Spotlight: How The Remarkables Group shifted to crack the influencer market

Mariam Cheik-Hussein
By Mariam Cheik-Hussein | 13 March 2020
 

The Remarkables Group was founded in 2012 as a talent management agency dedicated to bloggers. Since then, the industry has changed and the agency has changed with it. Mariam Cheik-Hussein catches up with managing director Natalie Giddings to see what it’s been up to.

How did the business come about?
The Remarkables Group (TRG) was founded in 2012 as Australia’s first talent management agency solely dedicated to social influencers, then called bloggers. At the end of 2016, the original founder approached me to change the business model from traditional talent management to providing strategy and ongoing management services. In my role at the time, I was seeing first-hand the rapidly emerging power of influencers. It was increasingly clear that in order to maximise the value influencers could bring, brands needed hands-on help to plan and manage the activity.
When you are doing your job as a talent manager, you can actually be in direct conflict with a brand’s objective. At the end of the day, your role is to serve and maximise the opportunity for the talent. I took on full ownership of TRG by December that same year. Since then, I’ve turned around and refreshed the business with a new focus that has allowed it to step away from its legacy of being a blogger talent agency and truly innovate within the crowded influencer marketing space. Now proudly standing as the strategic agency that digs into getting real results for its clients.
Since we embarked on the change in late 2016, part of the mind-shift we have assisted our clients with is to now see these content creators as legitimate media networks in their own right — more and more people are choosing to watch and engage with “human media channels”. My vision is to also empower a rising force of talented creators who can build businesses through strategic partnerships, and who can work with brands to reach and engage millions of Australians.

the remarkables group

The Remarkables Group

What services do you offer and how has this changed since you launched?
Since the major business model change, the team developed a strategy-first approach to planning the program.

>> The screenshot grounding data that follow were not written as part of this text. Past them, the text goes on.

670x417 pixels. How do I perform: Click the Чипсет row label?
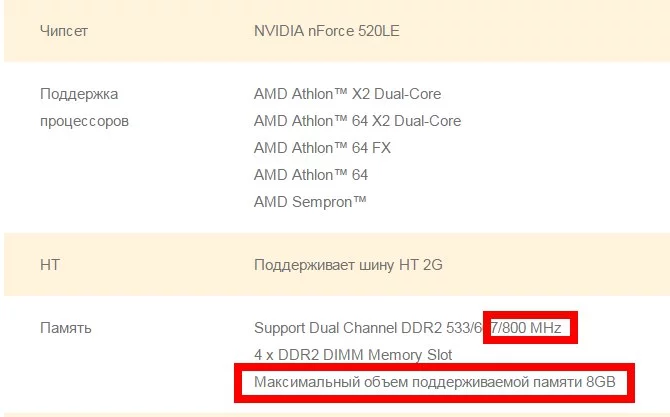coord(64,31)
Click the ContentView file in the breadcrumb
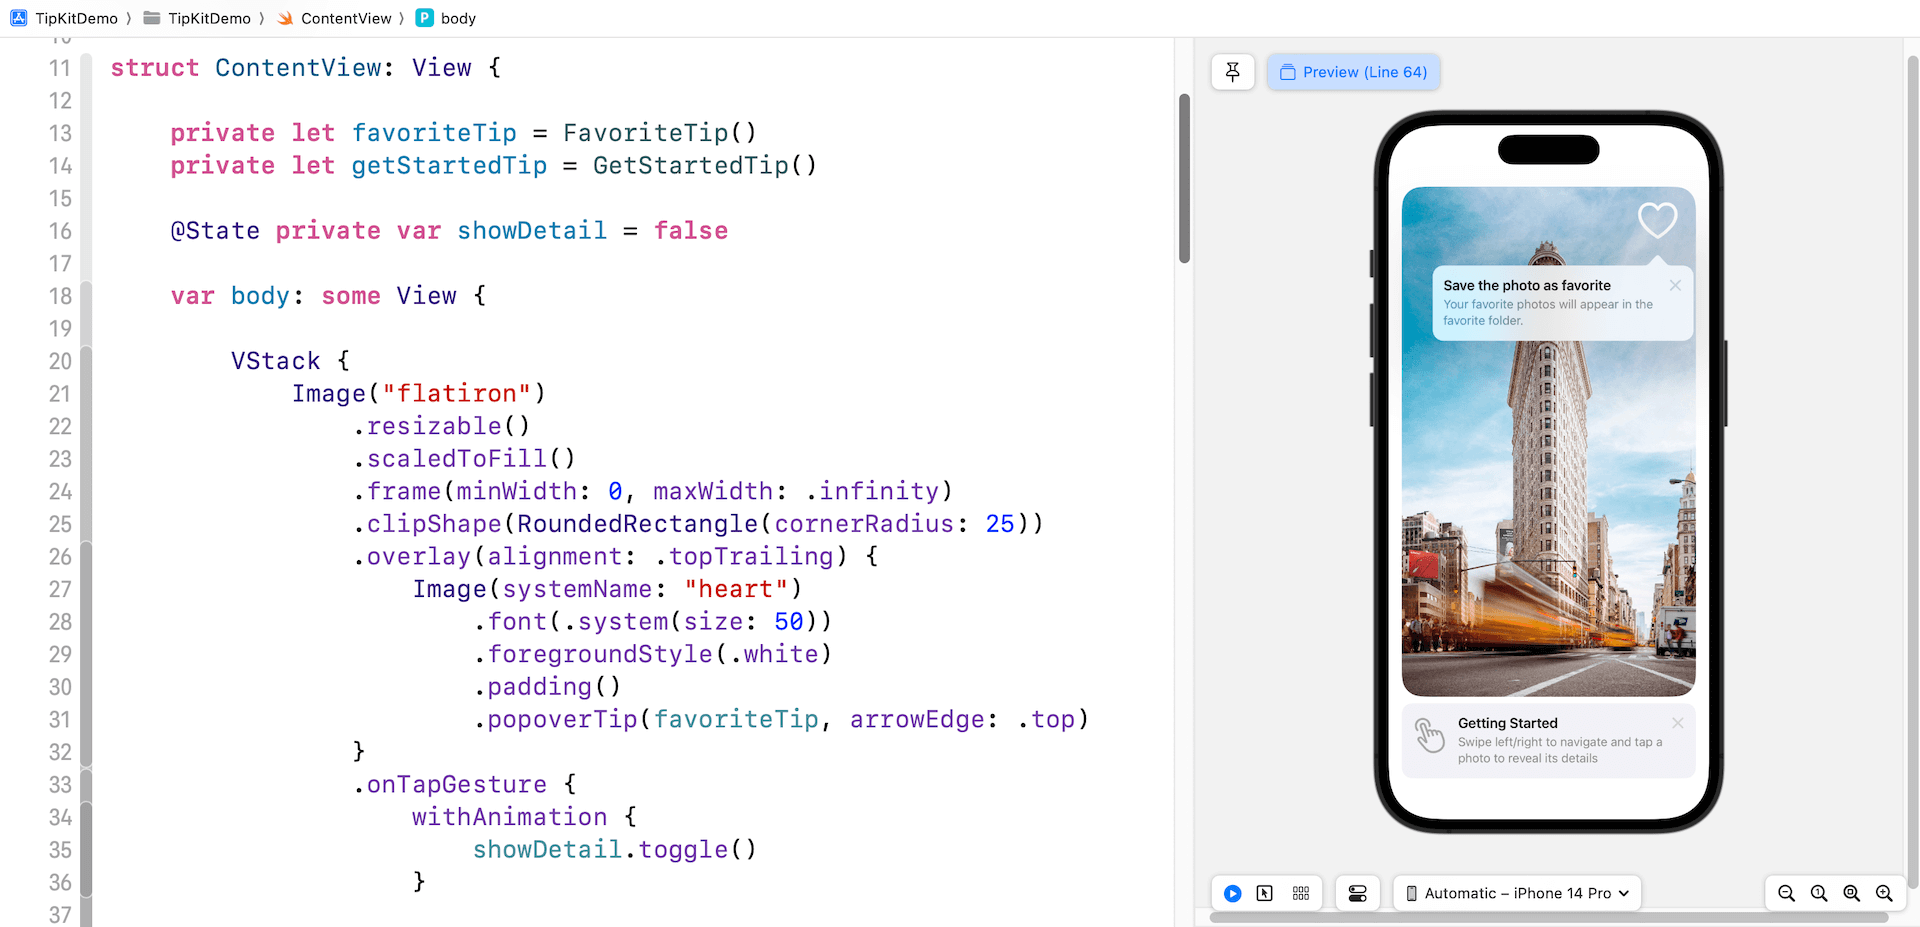 pyautogui.click(x=345, y=18)
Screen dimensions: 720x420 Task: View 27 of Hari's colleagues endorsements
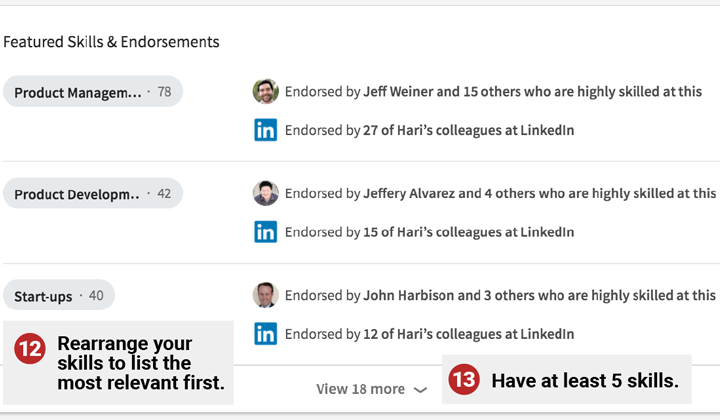click(x=468, y=130)
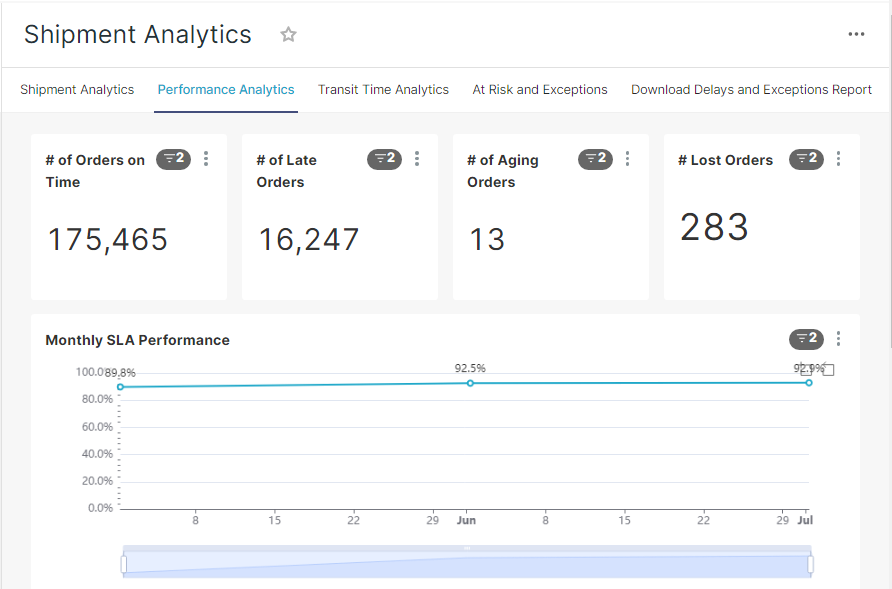The height and width of the screenshot is (589, 892).
Task: Click filter badge on Aging Orders card
Action: [596, 159]
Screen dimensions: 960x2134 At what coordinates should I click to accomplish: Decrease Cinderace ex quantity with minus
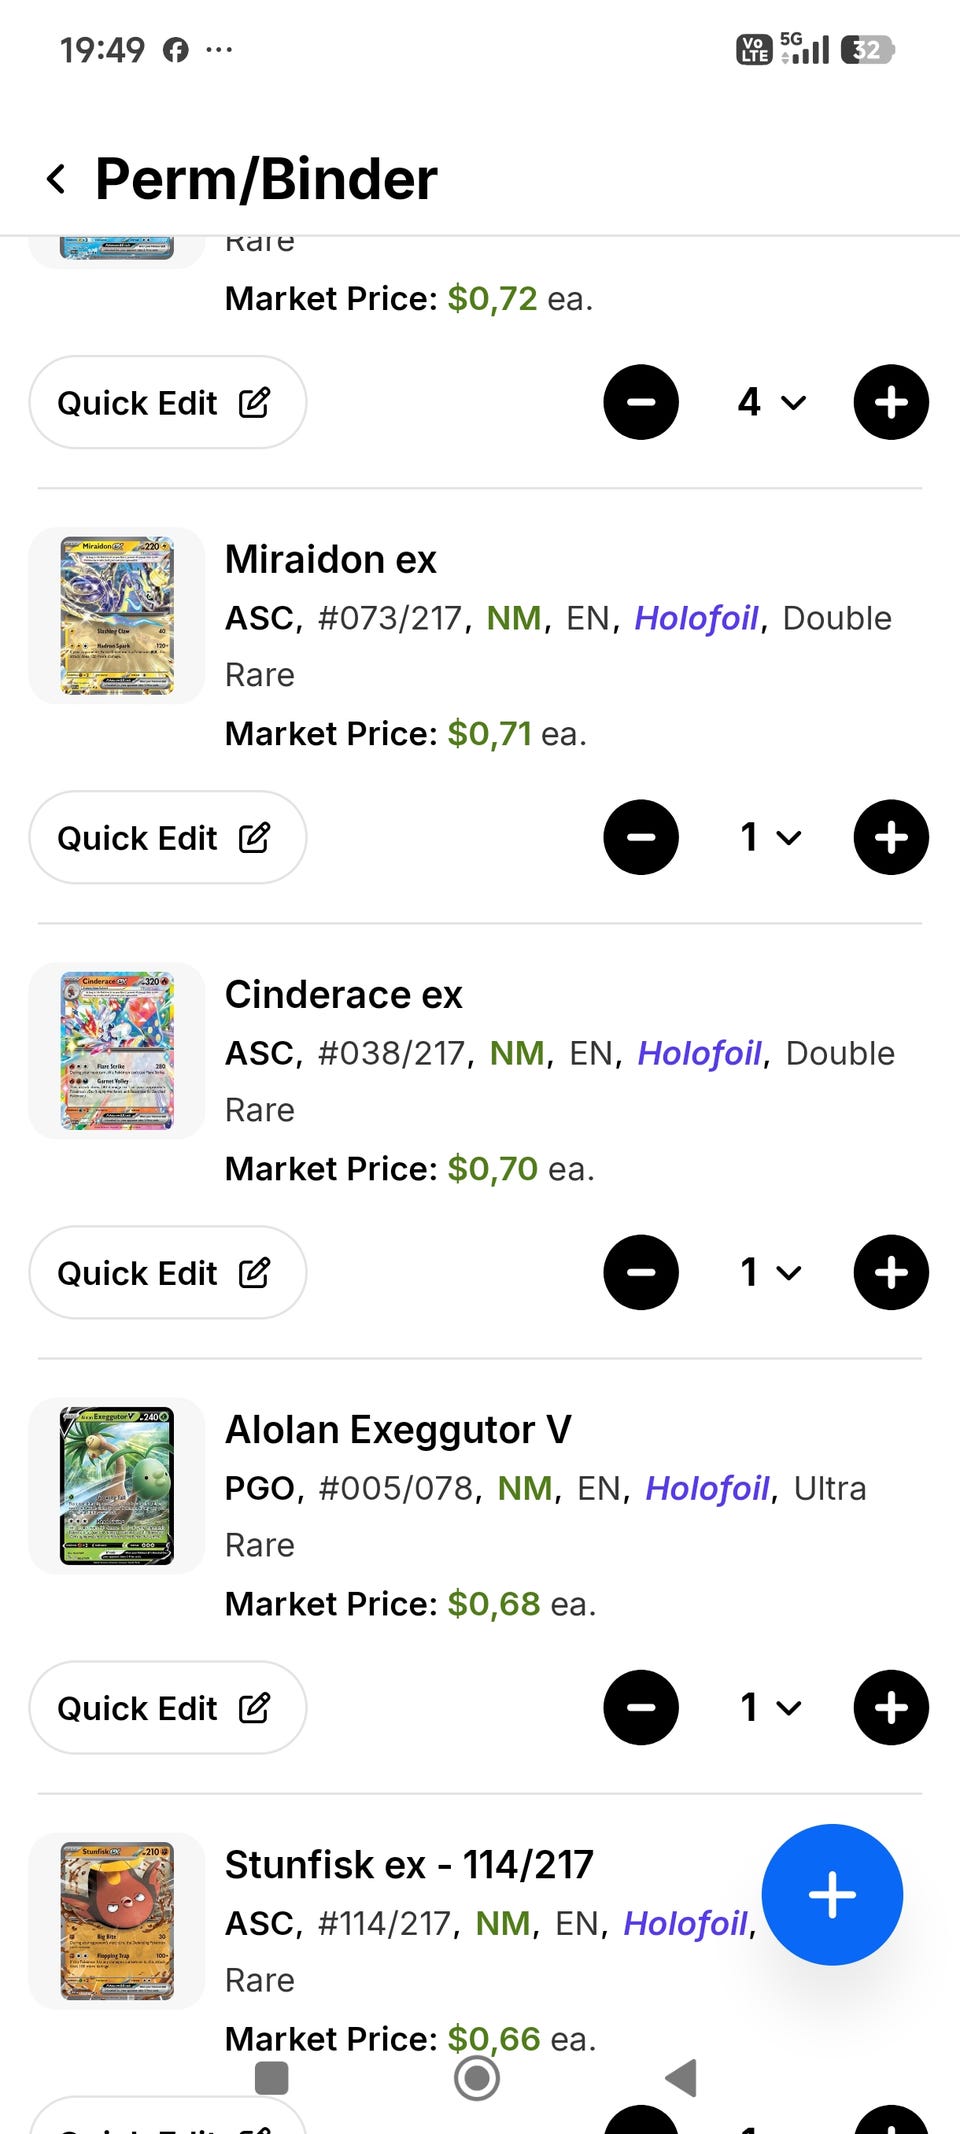pos(641,1272)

Once you have a clear focus of what you want to achieve, decisions such as what style of content or which talent you should focus on will be easier, and you will be able to better measure your success. All that is great about influencers and their appeal can also make marketers emotional rather than logical and rational when planning their programs. For us, the outset is all about creating a methodology to remove this risk and ensure results. We run each brief through a number of stages to eventually map the right approach and the most relevant influencers to work with. It’s like a vertical sieve. This way, we can ensure content is co-created to outperform all set benchmarks.
Not so long ago, influencer marketing was treated as an afterthought of an overall program. This lends itself to one-dimensional, inauthentic product-placement style posts at best. But as more businesses have
witnessed the influencers’ audience-first approach, many brands are now enlisting the skills of influencers much earlier in the creative process.

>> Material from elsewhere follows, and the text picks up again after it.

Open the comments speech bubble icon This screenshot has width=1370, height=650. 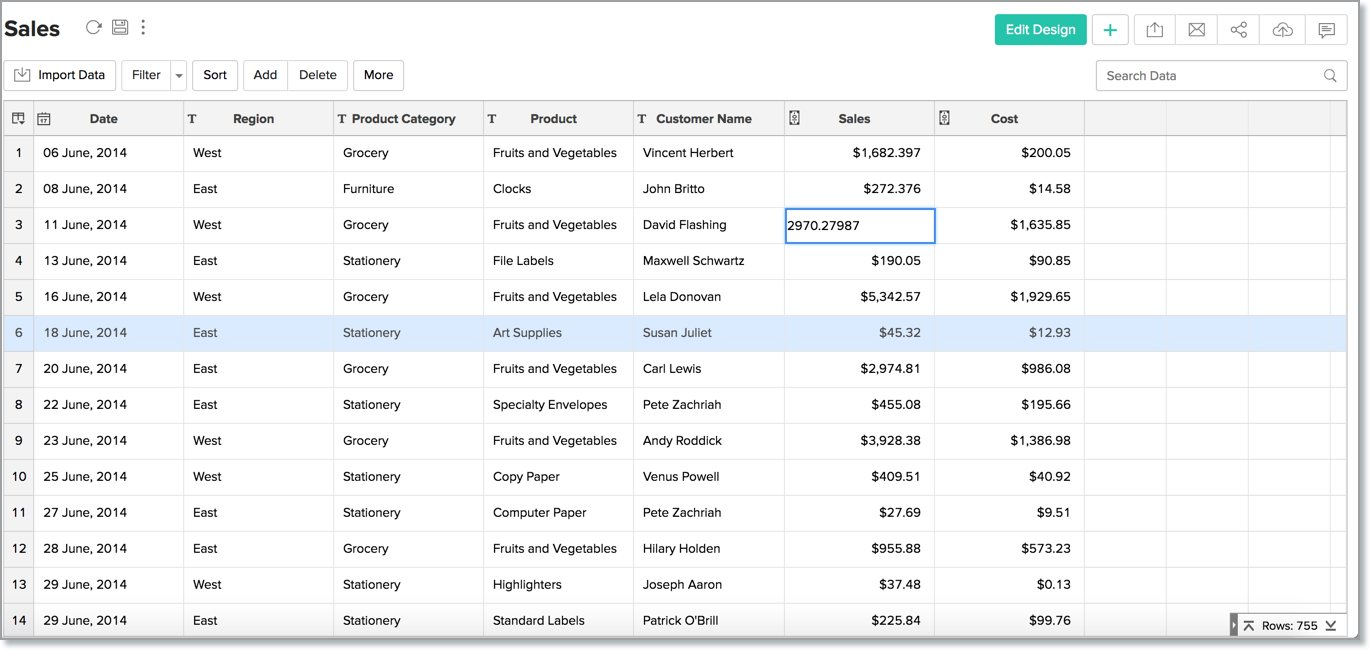click(x=1326, y=30)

What’s your point of difference?
Specialising in “human media” and working with this relatively new channel differs from booking a more traditional advertising inventory. Each individual influencer is essentially a stand-alone publisher with their own nuances and talents, unlike any other media channel. Unlocking this uniqueness and maximising the opportunity for brands takes expertise. The point of difference TRG provides might well lie in the unique space it occupies between brands and a network of influencers. With its original roots being in talent management, providing advice and mentoring to influencers is still a cornerstone. The human and audience insights gained from these relationships are immensely valuable. Brands can ultimately work with influencers to better unlock the genuine trust and understanding they have built with their audience.

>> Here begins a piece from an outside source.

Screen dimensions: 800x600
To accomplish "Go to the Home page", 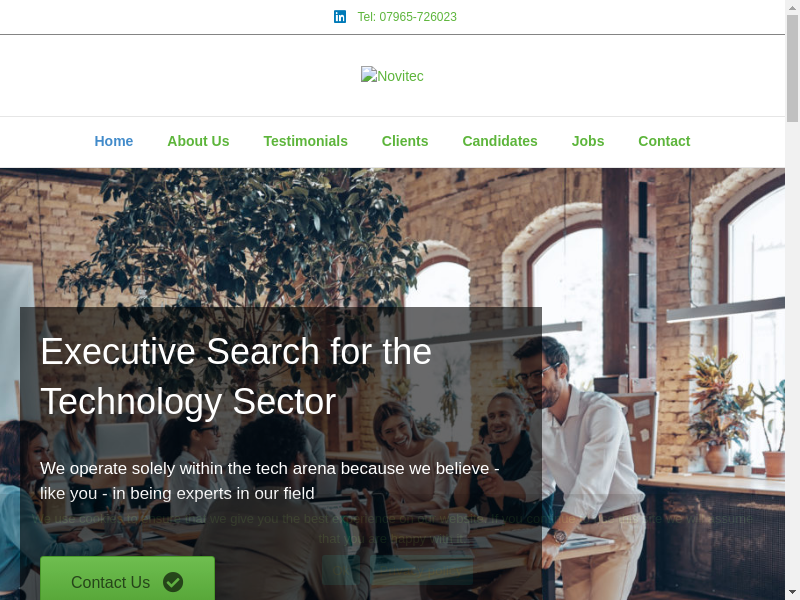I will point(114,141).
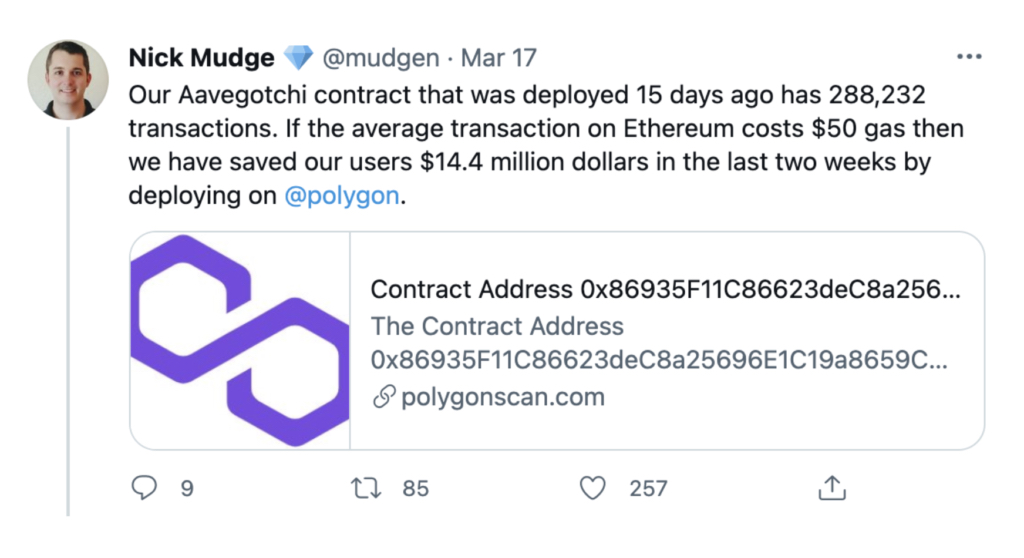The width and height of the screenshot is (1024, 558).
Task: Click the card title 'Contract Address 0x86935F11...'
Action: click(x=665, y=290)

What has been the agency’s biggest challenge?
A challenge for us, and in fact the industry as a whole, has been the mass of negative commentary within the media around certain influencers’ behaviours. Unfortunately, much of this commentary within the Australian marketing trade press comes from people who do not actively work with influencers and is not an accurate reflection of what’s really happening on the ground. This can be disheartening at times. It is always important for us to go back to our core values and remind ourselves that our methods are founded in genuine understanding and will result in successful and authentic partnerships.

Biggest highlight?
Last year, The Remarkables Group worked on a completely new influencer format with the Bunnings Make It Yours house. This was a 10-part series where we set influencers the task of making over a room to completely transform a real house in the outer suburbs of Melbourne. The line up of talent includes Keira Rumble, Rachel Aust, Geneva Vanderzeil and Just Another Mummy Blog’s Steph Pase.
The influencers were used across an integrated program including YouTube, Instagram, Pinterest, social media advertising, PR and print. This hit more than one million organic reach from the influencers' channels alone, and served to prove how remarkable influencers can be at the forefront of a combined marketing scheme.

Natalie Giddings.png

Natalie Giddings

What are the top trends to watch for in the industry in 2020?
Late last year, Facebook and Instagram made a bold and mostly under reported move: further evolving paid partnership functionality and launching Influencer Marketplace. Pushing the boundaries of amplification is an exciting and changing avenue we have had our eyes on for a while now. With a dedicated in-house team of paid media specialists, TRG has been endorsing and further amplifying influencer content with incredible results since mid-2018. Platforms such as Facebook and Instagram reward great creative and we see it perform three times better than a brand’s own advertising creative. This literally translates into reaching three times more people for the same dollar spent in amplification.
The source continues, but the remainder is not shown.